Exercise goal >> Write out the complete data exactly as written.

══ Source data ══

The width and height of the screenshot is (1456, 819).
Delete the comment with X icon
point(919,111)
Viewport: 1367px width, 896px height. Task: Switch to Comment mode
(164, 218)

═══

Solution for this problem >>
The width and height of the screenshot is (1456, 819).
Delete the comment with X icon
point(919,111)
Viewport: 1367px width, 896px height. Task: Switch to Comment mode
(164, 218)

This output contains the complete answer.